Reproduce the article on using treats as rewards in horse training below in full, word for word.
*** DOCUMENT SEGMENT ***
Treat or Edible Reward – Understanding the Science of Learning

Indiscriminately offering treats can transform a lovely horse into a beggar, mugger, and biter, turning the horse owner into a candy dispenser. This article will teach you how to use treats in a way that improves, rather than harms, your horse-human relationship. I will use some technical terms in this article, so be prepared to read the technical section a few times. However, understanding these concepts will increase your ability to construct precise lesson plans that develop your horse’s potential quickly and without stress.

Providing edible rewards to motivate animals to perform a task is not a new concept. Edible rewards encourage dolphins to assist deep-sea divers, dogs to search and rescue, and mice to maneuver through complicated mazes.In fact, it was codified in the Law of Moses several thousand years ago: “You shall not muzzle an ox when it treads out the grain” (Deuteronomy 25:4).

Many horse trainers have found that edible rewards produce well-trained horses who engage in happy partnerships with their riders. One of the most unusual uses of edible rewards in horse training was by a veterinarian, Dr. William Key, in the late 1800s. By sugar-coating cards inscribed with numbers and letters of the alphabet, Dr. Key taught his horse, Jim, to read, write, and solve simple math problems.

Around the same time Dr. Key was working with his horse, Edward L. Thorndike, an early pioneer in psychology and behavior, was conducting experiments about learning. He coined the term “Operant Conditioning” to describe how animals learn. Thorndike’s Law of Effect (published in 1905) states that behaviors (movements, actions, responses to questions, etc.) followed by satisfying consequences tend to be repeated, while behaviors that produce an unsatisfying consequence tend not to be repeated.
*** EXTRACTED MATERIAL ***
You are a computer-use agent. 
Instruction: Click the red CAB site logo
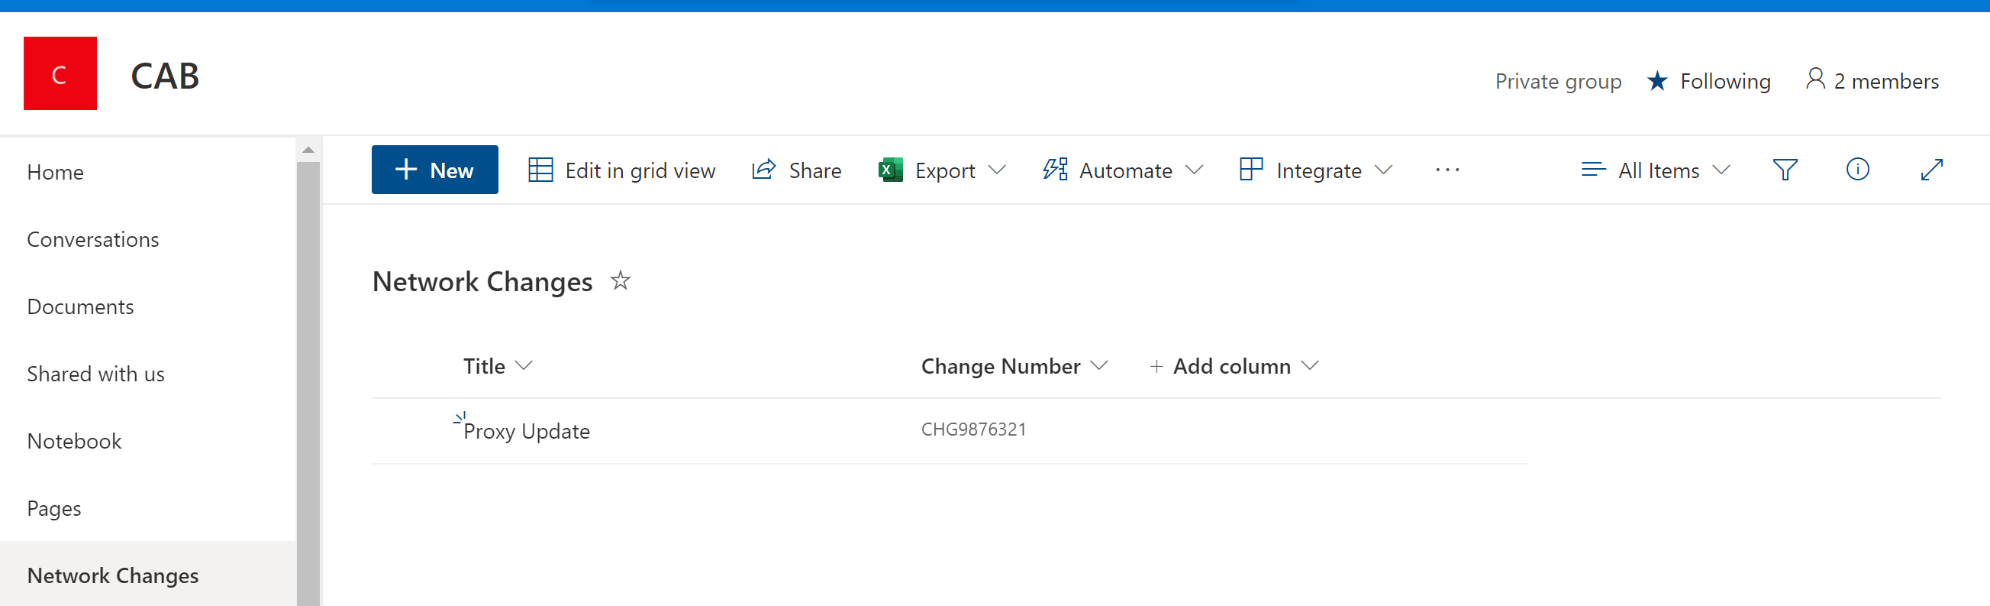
***
*** EXTRACTED MATERIAL ***
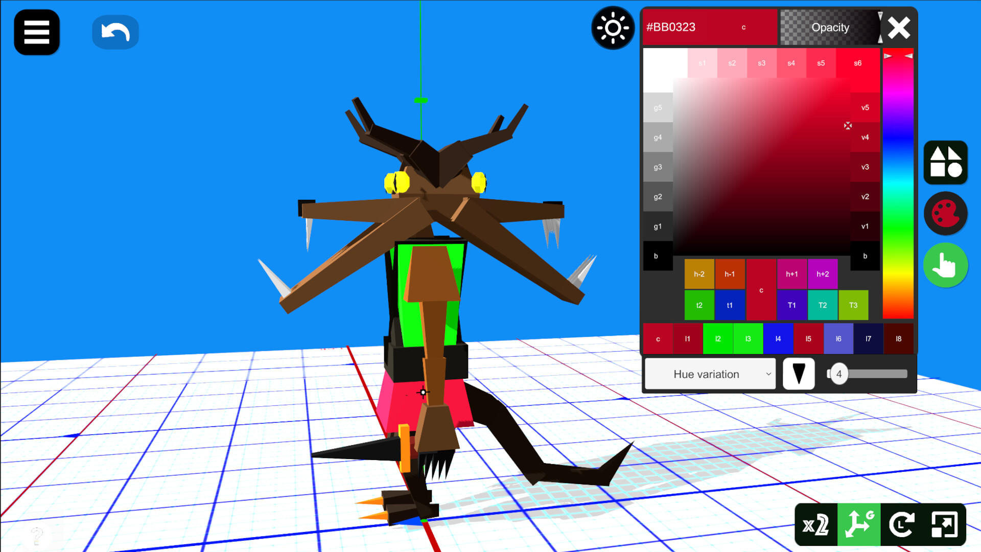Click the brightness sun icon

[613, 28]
***
*** EXTRACTED MATERIAL ***
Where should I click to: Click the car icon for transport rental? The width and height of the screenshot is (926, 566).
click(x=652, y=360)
***
RESULT OF THIS EXERCISE:
Treat or Edible Reward – Understanding the Science of Learning

Indiscriminately offering treats can transform a lovely horse into a beggar, mugger, and biter, turning the horse owner into a candy dispenser. This article will teach you how to use treats in a way that improves, rather than harms, your horse-human relationship. I will use some technical terms in this article, so be prepared to read the technical section a few times. However, understanding these concepts will increase your ability to construct precise lesson plans that develop your horse’s potential quickly and without stress.

Providing edible rewards to motivate animals to perform a task is not a new concept. Edible rewards encourage dolphins to assist deep-sea divers, dogs to search and rescue, and mice to maneuver through complicated mazes.In fact, it was codified in the Law of Moses several thousand years ago: “You shall not muzzle an ox when it treads out the grain” (Deuteronomy 25:4).

Many horse trainers have found that edible rewards produce well-trained horses who engage in happy partnerships with their riders. One of the most unusual uses of edible rewards in horse training was by a veterinarian, Dr. William Key, in the late 1800s. By sugar-coating cards inscribed with numbers and letters of the alphabet, Dr. Key taught his horse, Jim, to read, write, and solve simple math problems.

Around the same time Dr. Key was working with his horse, Edward L. Thorndike, an early pioneer in psychology and behavior, was conducting experiments about learning. He coined the term “Operant Conditioning” to describe how animals learn. Thorndike’s Law of Effect (published in 1905) states that behaviors (movements, actions, responses to questions, etc.) followed by satisfying consequences tend to be repeated, while behaviors that produce an unsatisfying consequence tend not to be repeated.